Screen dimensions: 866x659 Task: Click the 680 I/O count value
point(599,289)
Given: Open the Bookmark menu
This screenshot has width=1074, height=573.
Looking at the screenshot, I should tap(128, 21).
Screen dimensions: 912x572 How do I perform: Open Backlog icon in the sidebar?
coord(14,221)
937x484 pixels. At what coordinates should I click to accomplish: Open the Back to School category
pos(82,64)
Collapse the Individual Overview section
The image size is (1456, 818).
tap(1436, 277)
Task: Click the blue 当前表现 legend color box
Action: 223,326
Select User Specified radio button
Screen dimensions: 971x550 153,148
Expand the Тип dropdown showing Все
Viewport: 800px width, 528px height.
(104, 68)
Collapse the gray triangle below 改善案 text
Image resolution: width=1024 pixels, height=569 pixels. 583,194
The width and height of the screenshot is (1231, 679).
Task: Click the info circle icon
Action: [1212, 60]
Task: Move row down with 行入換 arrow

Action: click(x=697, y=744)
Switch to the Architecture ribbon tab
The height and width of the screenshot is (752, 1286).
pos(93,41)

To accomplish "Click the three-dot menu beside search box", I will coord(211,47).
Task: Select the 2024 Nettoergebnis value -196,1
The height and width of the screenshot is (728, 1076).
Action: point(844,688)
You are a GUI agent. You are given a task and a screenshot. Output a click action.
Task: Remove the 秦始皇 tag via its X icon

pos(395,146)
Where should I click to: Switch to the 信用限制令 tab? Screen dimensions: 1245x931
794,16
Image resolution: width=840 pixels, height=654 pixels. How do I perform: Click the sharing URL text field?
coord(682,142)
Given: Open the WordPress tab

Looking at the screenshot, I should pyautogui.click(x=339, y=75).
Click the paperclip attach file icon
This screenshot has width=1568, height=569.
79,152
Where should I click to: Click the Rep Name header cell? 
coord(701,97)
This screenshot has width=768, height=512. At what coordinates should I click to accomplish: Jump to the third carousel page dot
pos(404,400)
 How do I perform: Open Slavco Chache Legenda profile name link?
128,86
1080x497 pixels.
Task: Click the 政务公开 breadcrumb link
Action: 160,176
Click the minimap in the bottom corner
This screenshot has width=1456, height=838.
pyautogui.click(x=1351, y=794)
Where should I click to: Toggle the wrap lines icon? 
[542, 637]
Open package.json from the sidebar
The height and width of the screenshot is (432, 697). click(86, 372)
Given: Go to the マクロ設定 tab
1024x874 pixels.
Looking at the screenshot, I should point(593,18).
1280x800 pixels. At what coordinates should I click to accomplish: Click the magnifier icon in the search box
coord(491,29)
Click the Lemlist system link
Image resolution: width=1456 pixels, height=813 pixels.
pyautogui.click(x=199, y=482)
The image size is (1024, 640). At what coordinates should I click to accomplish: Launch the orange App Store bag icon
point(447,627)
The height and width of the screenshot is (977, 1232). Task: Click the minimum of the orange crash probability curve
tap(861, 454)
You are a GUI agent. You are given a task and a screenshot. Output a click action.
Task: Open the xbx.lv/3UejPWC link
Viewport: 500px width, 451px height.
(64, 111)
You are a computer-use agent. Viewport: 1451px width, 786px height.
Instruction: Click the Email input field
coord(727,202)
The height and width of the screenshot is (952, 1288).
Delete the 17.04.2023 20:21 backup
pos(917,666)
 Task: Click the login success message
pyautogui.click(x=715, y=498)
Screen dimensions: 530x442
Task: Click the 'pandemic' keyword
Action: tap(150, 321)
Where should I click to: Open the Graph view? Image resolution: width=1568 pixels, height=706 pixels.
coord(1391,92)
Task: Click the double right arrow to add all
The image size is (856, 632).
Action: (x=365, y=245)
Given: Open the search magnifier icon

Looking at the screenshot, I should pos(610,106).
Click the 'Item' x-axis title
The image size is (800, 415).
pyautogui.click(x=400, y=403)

### Task goal
Retype each record. Keep every character as it is.

### Result of the exercise
Screen dimensions: 866x659 Task: Click the 680 I/O count value
point(599,289)
Given: Open the Bookmark menu
This screenshot has width=1074, height=573.
Looking at the screenshot, I should tap(128, 21).
Screen dimensions: 912x572 How do I perform: Open Backlog icon in the sidebar?
coord(14,221)
937x484 pixels. At what coordinates should I click to accomplish: Open the Back to School category
pos(82,64)
Collapse the Individual Overview section
The image size is (1456, 818).
tap(1436, 277)
Task: Click the blue 当前表现 legend color box
Action: 223,326
Select User Specified radio button
Screen dimensions: 971x550 153,148
Expand the Тип dropdown showing Все
Viewport: 800px width, 528px height.
(104, 68)
Collapse the gray triangle below 改善案 text
Image resolution: width=1024 pixels, height=569 pixels. 583,194
The width and height of the screenshot is (1231, 679).
Task: Click the info circle icon
Action: [1212, 60]
Task: Move row down with 行入換 arrow

Action: click(x=697, y=744)
Switch to the Architecture ribbon tab
The height and width of the screenshot is (752, 1286).
pos(93,41)

To accomplish "Click the three-dot menu beside search box", I will coord(211,47).
Task: Select the 2024 Nettoergebnis value -196,1
The height and width of the screenshot is (728, 1076).
Action: point(844,688)
You are a GUI agent. You are given a task and a screenshot. Output a click action.
Task: Remove the 秦始皇 tag via its X icon

pos(395,146)
Where should I click to: Switch to the 信用限制令 tab? Screen dimensions: 1245x931
794,16
Image resolution: width=840 pixels, height=654 pixels. How do I perform: Click the sharing URL text field?
coord(682,142)
Given: Open the WordPress tab

Looking at the screenshot, I should pyautogui.click(x=339, y=75).
Click the paperclip attach file icon
This screenshot has width=1568, height=569.
79,152
Where should I click to: Click the Rep Name header cell? 
coord(701,97)
This screenshot has width=768, height=512. At what coordinates should I click to accomplish: Jump to the third carousel page dot
pos(404,400)
 How do I perform: Open Slavco Chache Legenda profile name link?
128,86
1080x497 pixels.
Task: Click the 政务公开 breadcrumb link
Action: 160,176
Click the minimap in the bottom corner
This screenshot has width=1456, height=838.
pyautogui.click(x=1351, y=794)
Where should I click to: Toggle the wrap lines icon? 
[542, 637]
Open package.json from the sidebar
The height and width of the screenshot is (432, 697). click(86, 372)
Given: Go to the マクロ設定 tab
1024x874 pixels.
Looking at the screenshot, I should point(593,18).
1280x800 pixels. At what coordinates should I click to accomplish: Click the magnifier icon in the search box
coord(491,29)
Click the Lemlist system link
Image resolution: width=1456 pixels, height=813 pixels.
pyautogui.click(x=199, y=482)
The image size is (1024, 640). At what coordinates should I click to accomplish: Launch the orange App Store bag icon
point(447,627)
The height and width of the screenshot is (977, 1232). Task: Click the minimum of the orange crash probability curve
tap(861, 454)
You are a GUI agent. You are given a task and a screenshot. Output a click action.
Task: Open the xbx.lv/3UejPWC link
Viewport: 500px width, 451px height.
(64, 111)
You are a computer-use agent. Viewport: 1451px width, 786px height.
Instruction: Click the Email input field
coord(727,202)
The height and width of the screenshot is (952, 1288).
Delete the 17.04.2023 20:21 backup
pos(917,666)
 Task: Click the login success message
pyautogui.click(x=715, y=498)
Screen dimensions: 530x442
Task: Click the 'pandemic' keyword
Action: tap(150, 321)
Where should I click to: Open the Graph view? Image resolution: width=1568 pixels, height=706 pixels.
coord(1391,92)
Task: Click the double right arrow to add all
The image size is (856, 632).
Action: (x=365, y=245)
Given: Open the search magnifier icon

Looking at the screenshot, I should pos(610,106).
Click the 'Item' x-axis title
The image size is (800, 415).
pyautogui.click(x=400, y=403)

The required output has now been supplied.